I was just beginning to imagine the kind of suspension pro-and-con debate that this type of design was going to start.


----------



## TNC (Jan 21, 2004)

*Pot, kettle, black!*



SHIVER ME TIMBERS said:


> *I D I O T* [email protected]!!!!


You billion post nimrod!


----------



## SHIVER ME TIMBERS (Jan 12, 2004)

TNC said:


> I was just beginning to imagine the kind of suspension pro-and-con debate that this type of design was going to start.


*I D I O T* [email protected]!!!!


----------



## SHIVER ME TIMBERS (Jan 12, 2004)

very nice bike ...congrats to you


----------



## BJ- (Jan 28, 2004)

TNC said:


> You billion post nimrod!


sit back down old man your making a fool of yourself. 

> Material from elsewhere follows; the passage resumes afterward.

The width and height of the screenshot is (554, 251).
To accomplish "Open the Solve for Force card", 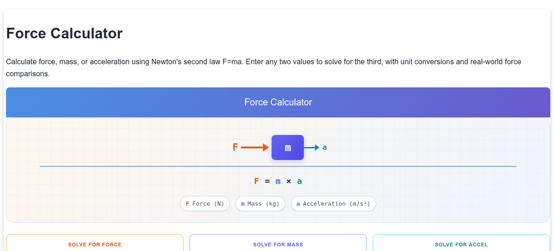I will click(x=95, y=243).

sweet bike mate, i hope youll be racing it.


----------



## Master_Jako (Mar 27, 2004)

Fresh......snow sucks.


----------



## HJB (Apr 27, 2004)

Who needs Viagra with pics like that?

Sweet bike!


----------



## Evel Knievel (Mar 28, 2004)

Wow that looks FAST.


----------



## SHIVER ME TIMBERS (Jan 12, 2004)

HJB said:


> Who needs Viagra with pics like that?
> 
> Sweet bike!


ask TNC


----------



## AAbad (Jun 10, 2005)

Your bike gave me a major boner!!!!


----------



## COmtbiker12 (Jan 12, 2004)

Oh wow!!! Nice M3 man!!!!

Once this snow that we just got melts any idea of some DH trails that would be open we could hit? Some M3-Mafia action is needed.


----------



## doug987 (Jul 7, 2005)

The cranks are Race Face Diabolus. The bike is a large and weighed in at 42 lbs. The bolt you are seeing is the bolt for the axle for the wheels. If this stuff was just snosw it wouldn't be so bad. But is was so cold it turned to friggin ice. That would be killer to get a group of M3 riders together.


----------



## jonnyp (Sep 1, 2005)

that bike is off the hook. nice job


----------



## XSL_WiLL (Nov 2, 2004)

Wow. That


----------



## XSL_WiLL (Nov 2, 2004)

Wow. That is


----------



## doug987 (Jul 7, 2005)

I will be racing it as much as my schedule will allow this year. I am going to hit the mountain states cups and maybe a NORBA or two. Originally I was going to use the 06' Holzfeller cranks, but we ran into some issues with the spindle size, so i went with the Race Face. I wasn't sure if the silver cranks were going to look good or not, but i think i like the look of them now.


----------



## Tracerboy (Oct 13, 2002)

dam thats incredible. second m3 i have scene with a 40. looks awesome. i ride diabolous cranks on my m1, you will love them


----------



## MTBSully (Sep 18, 2004)

daaaaaammmmmmnnn!!!!! Thats like the nicests m3 ive ever seen!    
Sooo Nasty....


----------



## haromtnbiker (Aug 10, 2004)

Sick...


----------



## scabrider (Oct 3, 2004)

i just got off the phone with your bike. it said it wants to spend spring break at my house...


----------



## trek2kona (May 22, 2005)

omg just had a explosion in my pants


----------



## COmtbiker12 (Jan 12, 2004)

doug987 said:


> The cranks are Race Face Diabolus. The bike is a large and weighed in at 42 lbs. The bolt you are seeing is the bolt for the axle for the wheels. If this stuff was just snosw it wouldn't be so bad. But is was so cold it turned to friggin ice. That would be killer to get a group of M3 riders together.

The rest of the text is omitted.